Re: [Wikidata] Wikidata considered unable to support hierarchical search in Structured Data for Commons

Markus Kroetzsch Fri, 19 Oct 2018 02:41:04 -0700

Hi James,

On 19/10/2018 01:09, James Heald wrote:

On 18/10/2018 22:33, Markus Kroetzsch wrote:
And, on another note, there is also a huge misunderstanding exposed in the discussion on th search-related tracker item [1]: Cparle there speaks about "traversing the subclass hierarchy" but is actually looking at *super*classes of, e.g., "Clarinet", which he mostly finds irrelevant to users who care about clarinets. But surely that's the wrong direction! You have to look for *sub*classes to find special cases of what you are looking for. Looking downwards will often lead to much saner ontologies than when turning your head towards the dizzy heights of upper ontology. Yes, the few of us looking for instances of "logical consequence" will still get clarinets, but those who look for instances of clarinet merely will see instances of alto clarinet, piccolo clarinet, basset horn, Saxonette, and so on [2]. So instead of trying to suggest to Commons editors meaningful "upper concepts", one could simply enable the use of lower concepts in search. It does not work in all cases yet, but it many.
Not really.
Cparle wants to make sure that people searching for "clarinet" also get shown images of "piccolo clarinet" etc.
To make this possible, where an image has been tagged "basset horn" he is therefore looking to add "clarinet" as an additional keyword, so that if somebody types "clarinet" into the search box, one of the images retrieved by ElasticSearch will be the basset horn one.
I imagine there are pluses and minuses both ways, whether you try to make sure one search returns more hits, or try to run multiple searches each returning fewer hits.
Your suggestion of the latter approach may not involve so much pre-investigation of the top of the tree, which may be terms that people are less likely to search for; but on the other hand, the actual searching may be less efficient than a single indexed search.

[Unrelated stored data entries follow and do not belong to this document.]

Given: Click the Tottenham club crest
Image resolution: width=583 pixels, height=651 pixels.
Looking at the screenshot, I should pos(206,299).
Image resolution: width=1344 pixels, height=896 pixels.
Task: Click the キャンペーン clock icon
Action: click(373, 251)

True, but with the Wikidata Query Service we already have infrastructure that completes millions of search requests of this kind (involving path queries), so that seems doable for Commons as well. WDQS already has Wikimedia API bindings that allow it to use Lucene-based results in addition, if needed (though this would only make sense if the search should use some content that for some reason cannot be imported into a query service as graph data, mostly free-text search over longer texts).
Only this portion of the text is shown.